*Written problem A*
Summarize the post about moving into an apartment with no lease in two sentences.
*Written problem B*
Rewrite the paragraph of the post about moving in with no lease that begins "This strikes me as solely" as a short bulleted list, keeping its main points.
*Written problem C*
List every problem the poster of the no-lease question says would come from signing as a cosigner instead of as a tenant.

[start Extract provided]

Moving into an apartment with no lease?
May 3, 2010 10:07 PM   Subscribe

Please offer advice regarding a bizarre rental situation--my prospective landlord wants me to sign as a cosigner rather than signing a lease.

Here's the situation. There are five of us--all grad students--who were looking to move into a house. The landlord required that we all get cosigners, which I thought was weird given my age and good rental history. But we dutifully all got our parents to serve as cosigners.

Three of the guys had already signed a lease, so I thought it was just a matter of time until I saw one. The landlord has now requested that the two of us who remain sign as cosigners on the lease, instead of as tenants. (He says "there isn't enough space on the lease.")

This strikes me as solely in my worst interests. I would have none of the legal protections of a tenant, but all of the obligations. Furthermore, the cosigner agreement clearly states that there is no term to the agreement; as long as the *tenants* (i.e. not the two of us who are cosigners) live there, all of the cosigners remain guarantors for the lease. This means I could move out and still be legally liable for a place I wasn't living in. Finally, I believe I would be living there illegally, which could pose problems from both tax and visa perspectives. (I am not an American citizen.)

So MetaFilter, what should I do? I'm actually wondering what could possibly be the motivation for this move. Is it that the house has some legal capacity that the landlord is not able to exceed?
posted by dubitoergosum to Law & Government (10 answers total)
 
Tell the landlord to draw up a lease with room for five people.

Or, actually: Run, don't walk, away. Someone who would pull this kind of move is not the kind of person you want to be renting from. You haven't signed anything yet- go rent from someone else.

[end Extract provided]
[start Data extract]

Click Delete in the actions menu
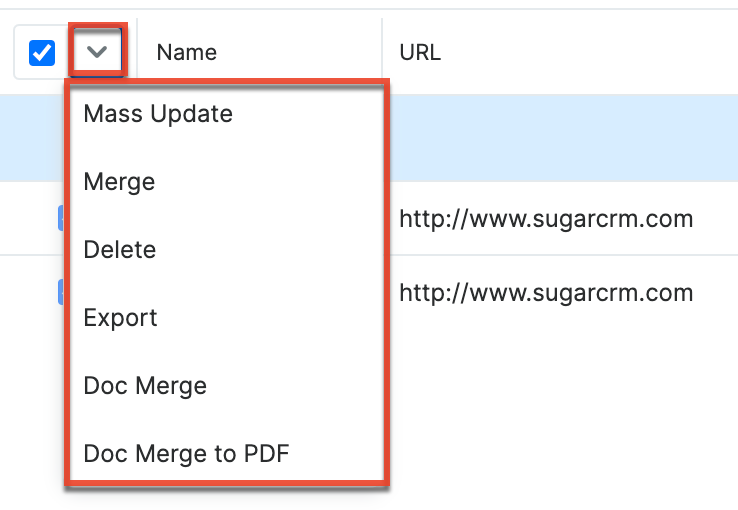The height and width of the screenshot is (510, 738). pyautogui.click(x=120, y=250)
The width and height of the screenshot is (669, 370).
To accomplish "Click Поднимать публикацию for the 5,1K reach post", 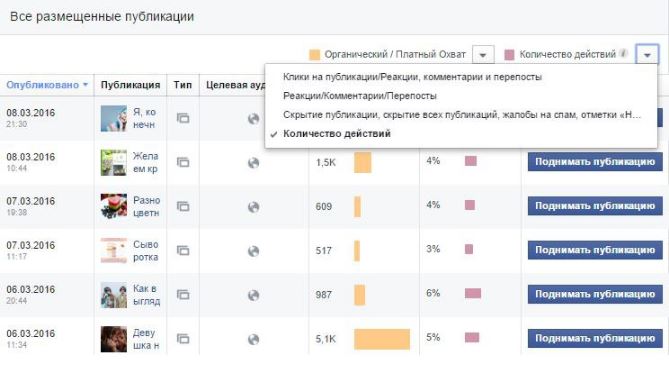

[end Data extract]

*Written response A*
Five graduate students planning to rent a house were all required to get cosigners, and after three of them signed the lease, the landlord asked the remaining two, including the poster, to sign only as cosigners because "there isn't enough space on the lease." The poster sees this as carrying a tenant's obligations without a tenant's legal protections, and the reply advises either asking for a lease with room for five people or walking away and renting from someone else.

*Written response B*
- The arrangement seems to serve only against the poster's interests.
- The poster would have all the obligations of a tenant but none of the legal protections.
- The cosigner agreement has no term: all cosigners remain guarantors as long as the tenants (not the two cosigners) live there.
- The poster could move out and still be legally liable for the place.
- Living there might be illegal, which could cause tax and visa problems, since the poster is not an American citizen.

*Written response C*
- Having none of the legal protections of a tenant but all of the obligations
- Staying a guarantor with no end term, as long as the tenants live there
- Being legally liable for the place even after moving out
- Possibly living there illegally, which could cause tax and visa problems